Financial Industry Insights from Advisors Asset Management


AAM Viewpoints – Will Interest Rates Continue to Rise?

There has been ample discussion on where interest rates are headed and naturally many different views. The 10-year U.S. Treasury bond is hovering around a 2.90% yield. This yield already represents a 50+ basis point (bps) move higher since the first of the year. The question is whether the move toward higher rates has more to go.

Economic Indicators & Tighter Spreads; Reversion to the Mean

Economic Indicators

The price of metals is seen by many as an indicator of economic growth. Copper, aluminum and steel are metals that are used across the industrial complex for houses, autos, factories and equipment. A rise in the price of these metals indicate a greater demand, and thus could indicate a growing or vibrant economy. The S&P GSCI Industrial Metals Index is currently at its highest price over the past five years after coming off its lows in early 2016. A robust economy would lead some to think this could be inflationary, fueling higher interest rates.

Source: Bloomberg

Initial Jobless Claims track the number of people who have filed for unemployment benefits for the first time; this can be seen as an indicator of how well the economy is doing. If this number is low that means there are plenty of jobs and if the number is high it is a reflection of the lack of jobs available, thus a weaker economy. The monthly initial jobless claims during the last quarter has been the lowest it has been since the early 1970s, nearly 50 years ago. Although it does not always hold true, this may lead to an increase in wages to lure potential hires where they are needed, which may lead to inflation…see the late ‘70s early ‘80s.

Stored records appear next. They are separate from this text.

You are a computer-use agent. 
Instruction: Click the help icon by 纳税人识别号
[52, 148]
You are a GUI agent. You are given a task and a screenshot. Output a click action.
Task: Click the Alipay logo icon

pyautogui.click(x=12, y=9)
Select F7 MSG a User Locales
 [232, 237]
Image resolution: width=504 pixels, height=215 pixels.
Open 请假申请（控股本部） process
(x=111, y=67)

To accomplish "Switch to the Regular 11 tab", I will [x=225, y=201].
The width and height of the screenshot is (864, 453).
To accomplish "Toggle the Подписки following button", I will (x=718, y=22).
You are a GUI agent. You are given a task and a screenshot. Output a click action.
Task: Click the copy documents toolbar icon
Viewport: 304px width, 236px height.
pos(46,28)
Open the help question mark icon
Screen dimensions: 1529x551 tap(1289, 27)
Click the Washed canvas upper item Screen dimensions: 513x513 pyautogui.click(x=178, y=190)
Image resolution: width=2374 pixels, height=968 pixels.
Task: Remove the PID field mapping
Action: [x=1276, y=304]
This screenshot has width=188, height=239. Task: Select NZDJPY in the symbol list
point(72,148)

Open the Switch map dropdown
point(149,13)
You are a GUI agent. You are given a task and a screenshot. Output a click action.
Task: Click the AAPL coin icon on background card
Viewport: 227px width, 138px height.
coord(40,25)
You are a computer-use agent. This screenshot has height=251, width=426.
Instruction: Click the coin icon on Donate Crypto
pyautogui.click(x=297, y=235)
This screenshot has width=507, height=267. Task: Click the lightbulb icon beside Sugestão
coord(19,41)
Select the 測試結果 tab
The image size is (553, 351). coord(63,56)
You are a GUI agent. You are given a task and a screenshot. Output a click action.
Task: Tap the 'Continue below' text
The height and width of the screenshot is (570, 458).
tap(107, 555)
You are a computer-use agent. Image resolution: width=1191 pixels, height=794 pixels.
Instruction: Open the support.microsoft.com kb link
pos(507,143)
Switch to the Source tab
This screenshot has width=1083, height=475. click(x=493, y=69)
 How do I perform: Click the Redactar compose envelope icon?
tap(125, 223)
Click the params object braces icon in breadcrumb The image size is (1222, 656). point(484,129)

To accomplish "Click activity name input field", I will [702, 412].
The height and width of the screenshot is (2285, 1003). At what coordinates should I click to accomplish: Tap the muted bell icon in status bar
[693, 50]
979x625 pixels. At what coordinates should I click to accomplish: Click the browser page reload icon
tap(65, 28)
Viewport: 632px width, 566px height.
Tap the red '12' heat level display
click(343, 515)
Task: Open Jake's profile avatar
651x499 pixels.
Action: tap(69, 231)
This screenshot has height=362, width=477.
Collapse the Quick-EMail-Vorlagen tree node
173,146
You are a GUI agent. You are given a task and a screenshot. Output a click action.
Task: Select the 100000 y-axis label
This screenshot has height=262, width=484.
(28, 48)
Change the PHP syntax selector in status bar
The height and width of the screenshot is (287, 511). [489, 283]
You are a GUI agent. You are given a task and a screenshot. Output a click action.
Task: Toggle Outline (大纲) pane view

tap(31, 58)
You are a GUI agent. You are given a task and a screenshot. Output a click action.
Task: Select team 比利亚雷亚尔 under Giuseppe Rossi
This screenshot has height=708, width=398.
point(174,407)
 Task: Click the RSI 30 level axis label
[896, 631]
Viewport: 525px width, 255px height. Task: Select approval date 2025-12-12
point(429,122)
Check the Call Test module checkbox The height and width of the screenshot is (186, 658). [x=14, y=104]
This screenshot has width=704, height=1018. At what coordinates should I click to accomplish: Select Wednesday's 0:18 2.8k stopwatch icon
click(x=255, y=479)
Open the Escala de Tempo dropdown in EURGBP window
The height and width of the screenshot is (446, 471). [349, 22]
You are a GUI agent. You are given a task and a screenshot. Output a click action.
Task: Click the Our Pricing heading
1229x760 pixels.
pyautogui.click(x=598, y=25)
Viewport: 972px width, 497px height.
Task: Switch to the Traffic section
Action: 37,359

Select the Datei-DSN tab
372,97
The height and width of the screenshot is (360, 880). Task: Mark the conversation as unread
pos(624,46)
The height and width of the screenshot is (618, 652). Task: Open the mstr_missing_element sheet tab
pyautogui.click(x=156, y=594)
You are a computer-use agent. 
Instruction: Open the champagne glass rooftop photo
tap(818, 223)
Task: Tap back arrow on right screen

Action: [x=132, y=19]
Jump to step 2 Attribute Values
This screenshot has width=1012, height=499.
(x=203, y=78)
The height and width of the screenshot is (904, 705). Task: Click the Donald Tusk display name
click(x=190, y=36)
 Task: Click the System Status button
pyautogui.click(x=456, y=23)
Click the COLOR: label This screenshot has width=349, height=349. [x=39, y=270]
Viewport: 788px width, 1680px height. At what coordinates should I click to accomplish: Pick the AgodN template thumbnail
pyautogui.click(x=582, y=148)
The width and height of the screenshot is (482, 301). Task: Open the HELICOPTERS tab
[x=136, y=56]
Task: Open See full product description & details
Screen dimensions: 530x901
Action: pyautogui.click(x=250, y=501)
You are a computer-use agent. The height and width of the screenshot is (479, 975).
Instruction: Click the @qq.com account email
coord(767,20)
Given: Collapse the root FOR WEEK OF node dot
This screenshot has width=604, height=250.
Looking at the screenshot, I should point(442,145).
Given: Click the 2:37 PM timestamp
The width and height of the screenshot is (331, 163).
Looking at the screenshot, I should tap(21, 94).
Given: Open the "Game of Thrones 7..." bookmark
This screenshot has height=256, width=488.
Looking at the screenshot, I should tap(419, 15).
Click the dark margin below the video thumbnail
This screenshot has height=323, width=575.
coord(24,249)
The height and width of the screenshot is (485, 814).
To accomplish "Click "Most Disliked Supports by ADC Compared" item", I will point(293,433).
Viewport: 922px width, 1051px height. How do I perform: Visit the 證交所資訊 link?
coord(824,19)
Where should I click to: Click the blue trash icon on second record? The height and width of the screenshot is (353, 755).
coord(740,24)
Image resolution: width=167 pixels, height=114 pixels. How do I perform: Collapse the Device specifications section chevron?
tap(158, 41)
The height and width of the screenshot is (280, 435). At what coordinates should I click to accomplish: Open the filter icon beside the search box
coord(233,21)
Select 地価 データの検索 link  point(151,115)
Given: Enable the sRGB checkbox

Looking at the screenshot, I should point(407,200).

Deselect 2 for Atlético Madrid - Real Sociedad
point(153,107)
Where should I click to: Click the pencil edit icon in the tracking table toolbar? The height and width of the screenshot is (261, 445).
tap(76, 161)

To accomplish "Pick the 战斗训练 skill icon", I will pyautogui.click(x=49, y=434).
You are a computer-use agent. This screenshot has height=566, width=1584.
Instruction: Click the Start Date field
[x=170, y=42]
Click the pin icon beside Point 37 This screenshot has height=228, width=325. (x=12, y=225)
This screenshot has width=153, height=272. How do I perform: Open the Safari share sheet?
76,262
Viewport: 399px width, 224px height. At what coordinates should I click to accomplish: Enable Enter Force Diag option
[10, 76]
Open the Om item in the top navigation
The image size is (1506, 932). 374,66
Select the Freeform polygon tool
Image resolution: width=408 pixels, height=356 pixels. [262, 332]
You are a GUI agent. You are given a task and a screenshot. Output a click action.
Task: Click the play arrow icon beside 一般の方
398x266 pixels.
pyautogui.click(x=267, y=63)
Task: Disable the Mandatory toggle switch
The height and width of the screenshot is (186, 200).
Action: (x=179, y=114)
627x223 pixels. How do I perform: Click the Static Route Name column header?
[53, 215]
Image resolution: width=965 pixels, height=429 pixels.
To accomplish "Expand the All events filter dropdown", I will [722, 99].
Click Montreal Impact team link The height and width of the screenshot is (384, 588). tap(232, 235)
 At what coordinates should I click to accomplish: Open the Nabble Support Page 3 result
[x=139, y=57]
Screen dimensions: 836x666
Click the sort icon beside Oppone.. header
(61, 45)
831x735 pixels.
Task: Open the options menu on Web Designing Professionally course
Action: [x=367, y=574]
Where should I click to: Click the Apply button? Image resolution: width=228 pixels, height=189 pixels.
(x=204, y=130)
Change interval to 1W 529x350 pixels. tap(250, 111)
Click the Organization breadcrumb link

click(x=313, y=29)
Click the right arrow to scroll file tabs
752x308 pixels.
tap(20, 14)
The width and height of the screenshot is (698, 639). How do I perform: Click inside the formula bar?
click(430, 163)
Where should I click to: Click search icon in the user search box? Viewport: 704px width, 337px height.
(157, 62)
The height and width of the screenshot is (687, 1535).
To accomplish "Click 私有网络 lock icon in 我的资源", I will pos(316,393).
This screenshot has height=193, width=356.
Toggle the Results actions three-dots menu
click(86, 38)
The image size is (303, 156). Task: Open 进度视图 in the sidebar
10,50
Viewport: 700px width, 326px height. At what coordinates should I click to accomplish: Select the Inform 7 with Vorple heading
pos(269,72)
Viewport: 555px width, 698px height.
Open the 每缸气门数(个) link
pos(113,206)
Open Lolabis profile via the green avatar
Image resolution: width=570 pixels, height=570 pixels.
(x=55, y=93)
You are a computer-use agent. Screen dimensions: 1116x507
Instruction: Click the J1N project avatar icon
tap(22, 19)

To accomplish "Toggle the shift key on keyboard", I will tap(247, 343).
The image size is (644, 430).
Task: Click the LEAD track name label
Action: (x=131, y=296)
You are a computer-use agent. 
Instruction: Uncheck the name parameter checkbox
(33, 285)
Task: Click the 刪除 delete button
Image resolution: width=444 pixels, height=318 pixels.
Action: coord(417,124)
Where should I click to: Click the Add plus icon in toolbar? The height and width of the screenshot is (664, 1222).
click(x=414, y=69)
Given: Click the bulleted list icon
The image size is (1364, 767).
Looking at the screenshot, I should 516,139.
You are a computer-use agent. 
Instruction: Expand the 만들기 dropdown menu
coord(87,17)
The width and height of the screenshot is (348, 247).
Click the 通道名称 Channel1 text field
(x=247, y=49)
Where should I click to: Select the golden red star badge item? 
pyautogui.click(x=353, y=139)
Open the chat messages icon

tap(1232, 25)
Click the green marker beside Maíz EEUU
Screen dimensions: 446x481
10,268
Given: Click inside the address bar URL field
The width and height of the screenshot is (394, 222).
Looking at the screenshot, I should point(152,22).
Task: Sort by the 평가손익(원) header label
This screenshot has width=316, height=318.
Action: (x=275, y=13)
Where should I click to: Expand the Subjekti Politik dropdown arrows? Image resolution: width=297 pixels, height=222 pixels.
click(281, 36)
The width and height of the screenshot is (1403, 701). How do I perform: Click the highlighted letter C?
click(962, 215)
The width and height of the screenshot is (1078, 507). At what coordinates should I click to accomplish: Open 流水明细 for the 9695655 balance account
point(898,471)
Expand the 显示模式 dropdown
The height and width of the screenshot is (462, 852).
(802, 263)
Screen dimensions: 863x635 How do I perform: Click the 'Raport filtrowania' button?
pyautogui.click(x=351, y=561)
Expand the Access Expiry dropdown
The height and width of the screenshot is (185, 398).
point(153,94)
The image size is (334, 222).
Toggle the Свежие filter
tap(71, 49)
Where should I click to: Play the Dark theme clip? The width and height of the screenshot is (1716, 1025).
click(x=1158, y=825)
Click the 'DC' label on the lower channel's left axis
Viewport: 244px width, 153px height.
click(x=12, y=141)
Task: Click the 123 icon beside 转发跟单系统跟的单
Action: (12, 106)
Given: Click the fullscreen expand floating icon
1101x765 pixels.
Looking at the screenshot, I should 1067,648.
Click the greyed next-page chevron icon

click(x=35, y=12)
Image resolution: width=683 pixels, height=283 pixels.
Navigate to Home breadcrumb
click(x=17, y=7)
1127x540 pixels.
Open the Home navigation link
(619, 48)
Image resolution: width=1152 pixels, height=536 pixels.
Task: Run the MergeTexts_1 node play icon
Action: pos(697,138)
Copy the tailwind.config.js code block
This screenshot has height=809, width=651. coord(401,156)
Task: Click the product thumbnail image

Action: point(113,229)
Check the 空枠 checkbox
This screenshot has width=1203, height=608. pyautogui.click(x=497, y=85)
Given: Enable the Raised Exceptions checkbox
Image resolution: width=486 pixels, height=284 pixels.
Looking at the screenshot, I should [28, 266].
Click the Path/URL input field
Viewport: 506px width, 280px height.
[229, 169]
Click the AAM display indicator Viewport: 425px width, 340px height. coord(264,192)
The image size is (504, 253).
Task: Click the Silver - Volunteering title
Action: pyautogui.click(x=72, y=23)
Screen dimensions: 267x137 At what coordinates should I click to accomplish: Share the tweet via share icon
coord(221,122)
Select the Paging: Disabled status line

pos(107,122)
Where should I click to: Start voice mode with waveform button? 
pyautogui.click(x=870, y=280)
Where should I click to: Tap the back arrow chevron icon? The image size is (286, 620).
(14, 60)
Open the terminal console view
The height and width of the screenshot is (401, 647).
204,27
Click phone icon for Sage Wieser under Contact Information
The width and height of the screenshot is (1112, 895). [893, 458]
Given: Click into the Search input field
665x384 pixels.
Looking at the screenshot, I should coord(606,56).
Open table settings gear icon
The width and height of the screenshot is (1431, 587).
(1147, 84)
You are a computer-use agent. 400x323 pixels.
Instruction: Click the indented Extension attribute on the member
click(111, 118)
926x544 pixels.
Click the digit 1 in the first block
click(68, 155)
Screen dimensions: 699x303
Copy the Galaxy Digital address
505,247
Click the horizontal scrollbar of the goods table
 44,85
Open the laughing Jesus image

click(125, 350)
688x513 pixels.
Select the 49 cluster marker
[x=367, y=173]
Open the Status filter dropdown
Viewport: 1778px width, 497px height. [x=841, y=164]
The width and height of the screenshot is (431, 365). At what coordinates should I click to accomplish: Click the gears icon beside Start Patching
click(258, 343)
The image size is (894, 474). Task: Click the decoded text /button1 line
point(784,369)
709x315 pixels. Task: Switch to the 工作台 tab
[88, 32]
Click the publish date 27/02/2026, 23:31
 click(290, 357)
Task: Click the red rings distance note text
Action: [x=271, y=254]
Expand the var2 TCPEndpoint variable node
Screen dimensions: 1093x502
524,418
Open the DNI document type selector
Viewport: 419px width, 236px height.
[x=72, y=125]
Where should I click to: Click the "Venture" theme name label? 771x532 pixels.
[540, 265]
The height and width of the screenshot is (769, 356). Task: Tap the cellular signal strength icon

Tighter Spreads; Reversion to the Mean

The Consumer Price Index (CPI) is a measure of the prices paid for consumer goods. It is the belief of many that the growth rates of the CPI indicate inflation rates. The CPI is at 2.4%, and other than early 2017 it is the highest in five years. But more interesting is the average spread between the 10-year Treasury and the CPI over the last 20 years. The 10-year treasury currently sits at a yield of a 2.90. That puts the spread between the 10-year Treasury and the CPI at 51 bps. That 20-year average is 148 bps, which means the spread between the two is 96 bps tighter than the average. If the reversion to mean even loosens half that, this alone means the 10-year Treasury should be around a 3.40% yield.

Source: Bloomberg

It is probable that the Fed will raise the Fed Fund Rate three more times in 2018. The Fed Funds Rate is currently at a 1.75%. Assuming a 0.25% raise each time, that would have the Fed Funds Rate at 2.50% by the end of this year. Currently with the 10-year around that 2.90% and the Fed Funds Rate is at 1.75%, this spread is 115 bps with the average spread over the last 20 years at 156 bps. Once again, any reversion to the mean will likely result in higher interest rates.

Source: Bloomberg

Just because the Fed raises the Fed Funds Rate does not mean that longer maturity rates will rise as the Fed Fund Rate only directly impacts shorter maturities. That would mean that if only the short end rates rise then we are looking at a flattening yield, or in the event of an inverted yield curve that a recession is looming in the future.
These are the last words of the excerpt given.